Synopsis

In this report, we analyzed a dataset from the US NOAA on severe weather events. We focused on the impact on the health, in terms of fatalities and injuries, and on the economy, in terms of property and crop damage, of each type of event. Our analysis showed that, in accrued terms, tornados are the most damaging event in terms of fatalities and injuries. In economic terms, it turns out that floods, hurricanes and tornados are the most critical ones. In contrast, events with a wide area impact and long time span, provide the highest average impact per individual occurence: heat waves or hurricanes in the health domain and hurricanes and high tides in the cost domain.

Introduction

Storms and other severe weather events can cause both public health and economic problems for communities and municipalities. Many severe events can result in fatalities, injuries, and property damage, and preventing such outcomes to the extent possible is a key concern.
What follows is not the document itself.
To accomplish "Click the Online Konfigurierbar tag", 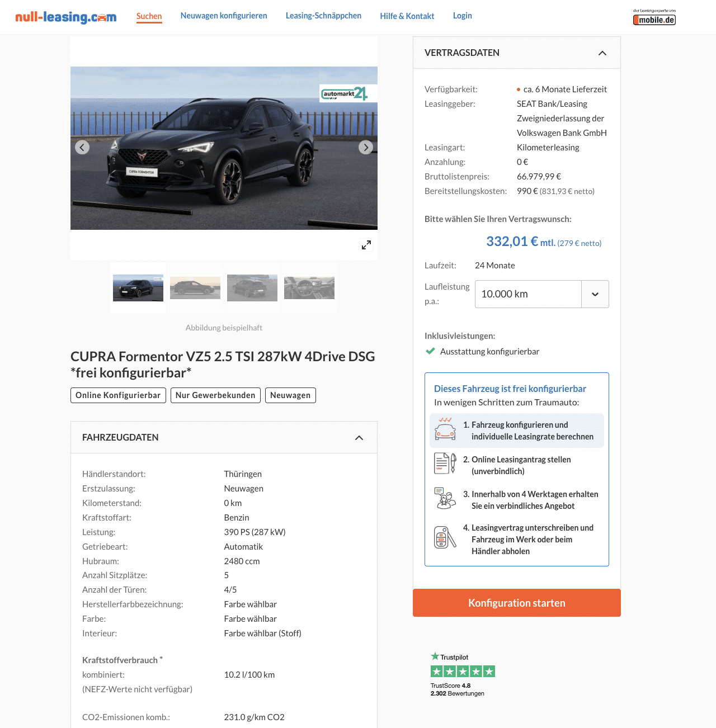I will point(118,395).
This project involves exploring the U.S. National Oceanic and Atmospheric Administration’s (NOAA) storm database. This database tracks characteristics of major storms and weather events in the United States, including when and where they occur, as well as estimates of any fatalities, injuries, and property damage.

The following questions are addressed in this report:

  1. Across the United States, which types of events are most harmful with respect to population health?
  2. Across the United States, which types of events have the greatest economic consequences?

Data Processing

The data for this assignment is in the form of a comma-separated-value file compressed via the bzip2 algorithm to reduce its size. This file will be downloaded from the Internet, uncompressed and the data loaded into R for further processing:

## Get data from the Internet (if not already done)
if (!file.exists("./data")) {dir.create("./data")}

fileUrl <- "https://d396qusza40orc.cloudfront.net/repdata_data_StormData.csv.bz2"
bz2file <- "./data/repdata_data_StormData.csv.bz2"
csvfile <- "./data/repdata_data_StormData.csv"
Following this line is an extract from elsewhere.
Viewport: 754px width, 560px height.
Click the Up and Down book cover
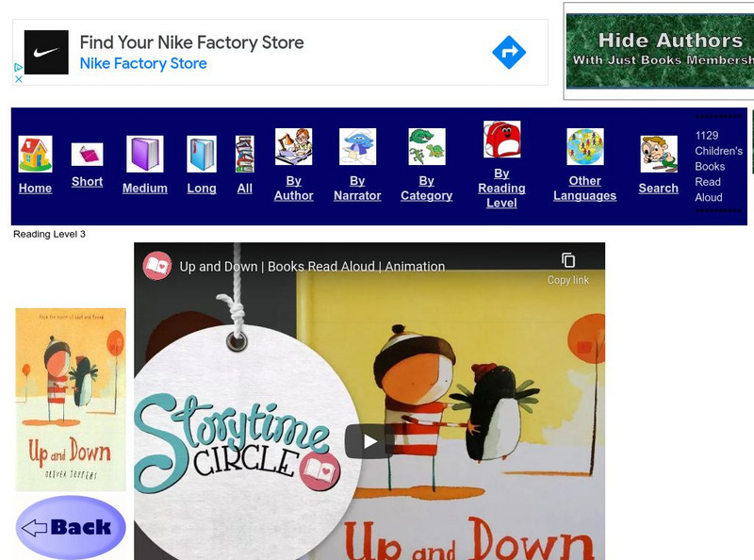[71, 399]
if(!file.exists(bz2file)){
    print("Downloading zip")
    download.file(fileUrl,bz2file,method="curl")
}
## Loading data(if not already done)
if(!file.exists(csvfile)){
    print("Reading data...")
    csvdata<-read.csv(bz2file)
}
## [1] "Reading data..."

The type of event is coded in variable EVTYPE. This variable is poorly coded in the dataset, therefore some transformations should be done. Only the 48 types defined in the Storm Data Documentation will be used. For other wrongly coded elements, the most similar event type will be looked for.

if(!require(stringdist)){install.packages("stringdist")}
library(stringdist)
library(dplyr)
## Allowed types
allowed <- c("Astronomical Low Tide","Avalanche","Blizzard","Coastal Flood",
             "Cold/Wind Chill","Debris Flow","Dense Fog","Dense Smoke","Drought",
             "Dust Devil","Dust Storm","Excessive Heat","Extreme Cold/Wind Chill",
             "Flash Flood","Flood","Frost/Freeze","Funnel Cloud","Freezing Fog",
             "Hail","Heat","Heavy Rain","Heavy Snow","High Surf","High Wind",
             "Hurricane (Typhoon)","Ice Storm","Lake-Effect Snow","Lakeshore Flood",
             "Lightning","Marine Hail","Marine High Wind","Marine Strong Wind",
             "Marine Thunderstorm Wind","Rip Current","Seiche","Sleet",
             "Storm Surge/Tide","Strong Wind","Thunderstorm Wind","Tornado",
             "Tropical Depression","Tropical Storm","Tsunami","Volcanic Ash",
             "Waterspout","Wildfire","Winter Storm","Winter Weather")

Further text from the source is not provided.